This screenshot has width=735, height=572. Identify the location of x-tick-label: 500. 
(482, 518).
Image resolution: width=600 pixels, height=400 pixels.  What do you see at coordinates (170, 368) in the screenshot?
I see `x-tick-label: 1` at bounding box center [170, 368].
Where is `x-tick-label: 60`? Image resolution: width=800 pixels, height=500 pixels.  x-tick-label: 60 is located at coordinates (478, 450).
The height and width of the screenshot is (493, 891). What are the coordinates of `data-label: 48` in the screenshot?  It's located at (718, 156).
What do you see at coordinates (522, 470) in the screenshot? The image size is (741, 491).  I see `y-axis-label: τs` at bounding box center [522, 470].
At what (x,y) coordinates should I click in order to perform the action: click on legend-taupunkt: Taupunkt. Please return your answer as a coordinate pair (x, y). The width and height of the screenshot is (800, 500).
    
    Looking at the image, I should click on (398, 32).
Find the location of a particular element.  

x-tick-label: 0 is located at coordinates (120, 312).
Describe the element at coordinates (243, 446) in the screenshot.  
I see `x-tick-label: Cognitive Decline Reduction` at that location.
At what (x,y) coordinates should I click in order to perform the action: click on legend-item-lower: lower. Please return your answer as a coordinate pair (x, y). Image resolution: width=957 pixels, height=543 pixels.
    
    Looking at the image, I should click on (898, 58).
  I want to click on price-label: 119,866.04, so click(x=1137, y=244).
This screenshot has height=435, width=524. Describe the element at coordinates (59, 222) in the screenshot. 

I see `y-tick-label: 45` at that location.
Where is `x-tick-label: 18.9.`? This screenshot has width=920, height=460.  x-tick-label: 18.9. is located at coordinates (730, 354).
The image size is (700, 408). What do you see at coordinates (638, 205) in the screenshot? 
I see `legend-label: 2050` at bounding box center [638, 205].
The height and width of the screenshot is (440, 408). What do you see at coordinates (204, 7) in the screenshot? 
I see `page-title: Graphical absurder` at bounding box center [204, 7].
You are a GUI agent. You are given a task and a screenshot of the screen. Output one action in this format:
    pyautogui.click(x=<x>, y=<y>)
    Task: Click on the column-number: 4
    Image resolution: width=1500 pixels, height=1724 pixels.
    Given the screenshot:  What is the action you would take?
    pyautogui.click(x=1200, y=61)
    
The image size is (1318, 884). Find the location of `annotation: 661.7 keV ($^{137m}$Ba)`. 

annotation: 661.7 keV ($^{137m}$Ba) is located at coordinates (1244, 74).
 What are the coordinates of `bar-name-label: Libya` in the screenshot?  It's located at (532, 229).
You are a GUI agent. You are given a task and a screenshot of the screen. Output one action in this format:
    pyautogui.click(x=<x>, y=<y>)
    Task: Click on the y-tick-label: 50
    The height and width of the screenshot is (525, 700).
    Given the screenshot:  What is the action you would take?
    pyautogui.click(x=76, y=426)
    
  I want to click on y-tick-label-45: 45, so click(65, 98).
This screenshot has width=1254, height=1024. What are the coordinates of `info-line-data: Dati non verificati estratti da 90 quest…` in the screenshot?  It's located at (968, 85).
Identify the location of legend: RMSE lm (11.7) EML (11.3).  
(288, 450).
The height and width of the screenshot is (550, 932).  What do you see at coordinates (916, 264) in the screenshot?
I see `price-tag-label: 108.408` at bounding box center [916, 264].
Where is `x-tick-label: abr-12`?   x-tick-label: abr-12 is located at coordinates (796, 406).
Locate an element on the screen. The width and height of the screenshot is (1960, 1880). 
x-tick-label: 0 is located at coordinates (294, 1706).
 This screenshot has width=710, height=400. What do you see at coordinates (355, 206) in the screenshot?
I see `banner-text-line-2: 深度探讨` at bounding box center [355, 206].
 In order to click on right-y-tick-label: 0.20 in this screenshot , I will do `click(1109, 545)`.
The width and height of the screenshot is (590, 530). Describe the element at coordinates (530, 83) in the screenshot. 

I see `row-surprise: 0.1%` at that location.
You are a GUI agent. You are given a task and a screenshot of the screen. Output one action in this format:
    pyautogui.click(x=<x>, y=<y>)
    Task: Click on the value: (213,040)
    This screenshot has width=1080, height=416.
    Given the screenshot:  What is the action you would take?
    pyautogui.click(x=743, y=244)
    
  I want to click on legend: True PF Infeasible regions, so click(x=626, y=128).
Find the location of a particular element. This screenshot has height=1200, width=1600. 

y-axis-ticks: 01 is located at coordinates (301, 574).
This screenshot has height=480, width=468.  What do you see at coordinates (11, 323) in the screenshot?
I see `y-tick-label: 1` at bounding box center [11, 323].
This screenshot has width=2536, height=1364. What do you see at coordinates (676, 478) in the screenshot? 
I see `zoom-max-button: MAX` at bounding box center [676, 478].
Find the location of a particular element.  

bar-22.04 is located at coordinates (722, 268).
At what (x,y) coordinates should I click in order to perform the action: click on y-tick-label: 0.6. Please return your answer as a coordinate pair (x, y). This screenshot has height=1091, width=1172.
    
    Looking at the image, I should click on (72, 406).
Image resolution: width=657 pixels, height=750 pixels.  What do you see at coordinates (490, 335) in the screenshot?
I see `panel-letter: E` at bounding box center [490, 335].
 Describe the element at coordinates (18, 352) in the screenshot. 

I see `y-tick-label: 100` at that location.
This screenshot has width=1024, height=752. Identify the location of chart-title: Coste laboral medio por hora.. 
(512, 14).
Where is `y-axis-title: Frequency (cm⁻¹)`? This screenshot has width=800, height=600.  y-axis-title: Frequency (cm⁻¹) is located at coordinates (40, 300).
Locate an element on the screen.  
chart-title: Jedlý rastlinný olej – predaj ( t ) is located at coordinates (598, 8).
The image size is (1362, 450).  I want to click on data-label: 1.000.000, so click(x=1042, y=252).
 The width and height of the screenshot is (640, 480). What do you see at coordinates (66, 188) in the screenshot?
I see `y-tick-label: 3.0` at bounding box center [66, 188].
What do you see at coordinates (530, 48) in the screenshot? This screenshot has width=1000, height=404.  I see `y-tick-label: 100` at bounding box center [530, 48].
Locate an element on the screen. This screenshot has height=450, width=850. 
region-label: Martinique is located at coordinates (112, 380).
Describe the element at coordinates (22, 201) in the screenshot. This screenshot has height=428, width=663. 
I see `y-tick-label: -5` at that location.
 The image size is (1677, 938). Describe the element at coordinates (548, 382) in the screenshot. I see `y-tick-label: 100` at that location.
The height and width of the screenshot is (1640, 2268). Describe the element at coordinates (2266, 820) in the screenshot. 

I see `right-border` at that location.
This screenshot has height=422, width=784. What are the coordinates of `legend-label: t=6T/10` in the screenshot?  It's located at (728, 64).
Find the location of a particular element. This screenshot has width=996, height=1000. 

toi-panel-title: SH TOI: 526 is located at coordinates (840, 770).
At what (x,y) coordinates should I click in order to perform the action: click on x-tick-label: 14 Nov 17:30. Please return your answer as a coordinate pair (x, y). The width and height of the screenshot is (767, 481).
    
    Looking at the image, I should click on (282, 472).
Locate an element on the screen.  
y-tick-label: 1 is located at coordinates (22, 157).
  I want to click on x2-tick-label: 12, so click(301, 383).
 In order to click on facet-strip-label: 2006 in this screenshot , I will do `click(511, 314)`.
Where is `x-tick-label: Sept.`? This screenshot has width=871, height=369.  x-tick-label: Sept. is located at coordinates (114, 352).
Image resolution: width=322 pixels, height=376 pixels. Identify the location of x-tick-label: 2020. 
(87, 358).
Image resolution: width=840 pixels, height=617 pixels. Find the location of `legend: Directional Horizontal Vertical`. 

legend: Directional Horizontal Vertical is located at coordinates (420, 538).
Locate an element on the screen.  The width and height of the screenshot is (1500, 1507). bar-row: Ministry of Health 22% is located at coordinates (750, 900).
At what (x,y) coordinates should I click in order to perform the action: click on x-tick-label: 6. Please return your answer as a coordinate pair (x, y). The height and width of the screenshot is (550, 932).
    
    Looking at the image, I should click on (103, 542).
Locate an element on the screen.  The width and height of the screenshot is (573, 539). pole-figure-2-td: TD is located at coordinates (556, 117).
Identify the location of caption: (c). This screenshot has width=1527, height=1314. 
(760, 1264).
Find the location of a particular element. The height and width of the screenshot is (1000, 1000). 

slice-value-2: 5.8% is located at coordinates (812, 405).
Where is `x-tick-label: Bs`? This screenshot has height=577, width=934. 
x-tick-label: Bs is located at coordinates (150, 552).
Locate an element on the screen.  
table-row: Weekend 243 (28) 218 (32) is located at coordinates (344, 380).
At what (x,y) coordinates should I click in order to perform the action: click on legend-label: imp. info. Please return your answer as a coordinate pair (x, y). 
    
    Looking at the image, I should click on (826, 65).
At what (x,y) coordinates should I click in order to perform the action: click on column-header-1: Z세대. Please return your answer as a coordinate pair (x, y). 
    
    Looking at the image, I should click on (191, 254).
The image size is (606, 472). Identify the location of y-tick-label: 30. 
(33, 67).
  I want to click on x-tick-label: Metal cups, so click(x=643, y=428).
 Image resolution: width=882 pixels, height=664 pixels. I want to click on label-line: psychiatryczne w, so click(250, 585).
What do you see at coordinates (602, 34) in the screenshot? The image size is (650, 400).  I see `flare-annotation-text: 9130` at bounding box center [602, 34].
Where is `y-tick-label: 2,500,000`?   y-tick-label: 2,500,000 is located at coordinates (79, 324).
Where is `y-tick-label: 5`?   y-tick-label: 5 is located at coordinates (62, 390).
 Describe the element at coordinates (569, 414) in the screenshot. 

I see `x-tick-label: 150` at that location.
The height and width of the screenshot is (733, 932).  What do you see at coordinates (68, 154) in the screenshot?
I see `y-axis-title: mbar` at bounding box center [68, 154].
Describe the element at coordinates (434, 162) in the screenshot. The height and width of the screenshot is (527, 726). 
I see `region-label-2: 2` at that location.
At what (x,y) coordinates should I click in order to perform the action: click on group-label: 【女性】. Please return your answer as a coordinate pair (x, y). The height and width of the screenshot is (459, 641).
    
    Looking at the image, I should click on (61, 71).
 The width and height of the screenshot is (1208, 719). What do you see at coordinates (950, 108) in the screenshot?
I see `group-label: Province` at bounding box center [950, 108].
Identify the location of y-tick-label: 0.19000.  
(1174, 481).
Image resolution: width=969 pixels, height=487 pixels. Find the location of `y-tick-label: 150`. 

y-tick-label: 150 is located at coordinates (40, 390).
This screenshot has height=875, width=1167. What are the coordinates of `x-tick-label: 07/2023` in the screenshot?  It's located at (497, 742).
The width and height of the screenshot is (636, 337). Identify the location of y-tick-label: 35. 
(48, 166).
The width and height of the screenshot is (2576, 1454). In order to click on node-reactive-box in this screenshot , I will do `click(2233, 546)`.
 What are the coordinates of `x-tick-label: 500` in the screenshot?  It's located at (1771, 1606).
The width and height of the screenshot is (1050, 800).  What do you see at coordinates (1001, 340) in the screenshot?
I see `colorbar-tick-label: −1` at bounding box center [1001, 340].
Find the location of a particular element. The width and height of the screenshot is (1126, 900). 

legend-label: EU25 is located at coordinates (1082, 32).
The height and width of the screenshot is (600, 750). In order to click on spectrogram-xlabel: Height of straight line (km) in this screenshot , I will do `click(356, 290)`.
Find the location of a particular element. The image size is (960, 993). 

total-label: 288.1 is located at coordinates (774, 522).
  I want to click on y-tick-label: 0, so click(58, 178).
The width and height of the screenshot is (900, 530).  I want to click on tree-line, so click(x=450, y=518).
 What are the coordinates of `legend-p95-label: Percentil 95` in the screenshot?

━━━

Exercise brief
Reproduce the material word for word, starting at the line that contains "at (1771, 1606)." and continuing through the end of the material, with both ends included.

Written answer
 What are the coordinates of `x-tick-label: 500` in the screenshot?  It's located at (1771, 1606).
The width and height of the screenshot is (1050, 800).  What do you see at coordinates (1001, 340) in the screenshot?
I see `colorbar-tick-label: −1` at bounding box center [1001, 340].
Find the location of a particular element. The width and height of the screenshot is (1126, 900). 

legend-label: EU25 is located at coordinates (1082, 32).
The height and width of the screenshot is (600, 750). In order to click on spectrogram-xlabel: Height of straight line (km) in this screenshot , I will do `click(356, 290)`.
Find the location of a particular element. The image size is (960, 993). 

total-label: 288.1 is located at coordinates (774, 522).
  I want to click on y-tick-label: 0, so click(58, 178).
The width and height of the screenshot is (900, 530).  I want to click on tree-line, so click(x=450, y=518).
 What are the coordinates of `legend-p95-label: Percentil 95` in the screenshot?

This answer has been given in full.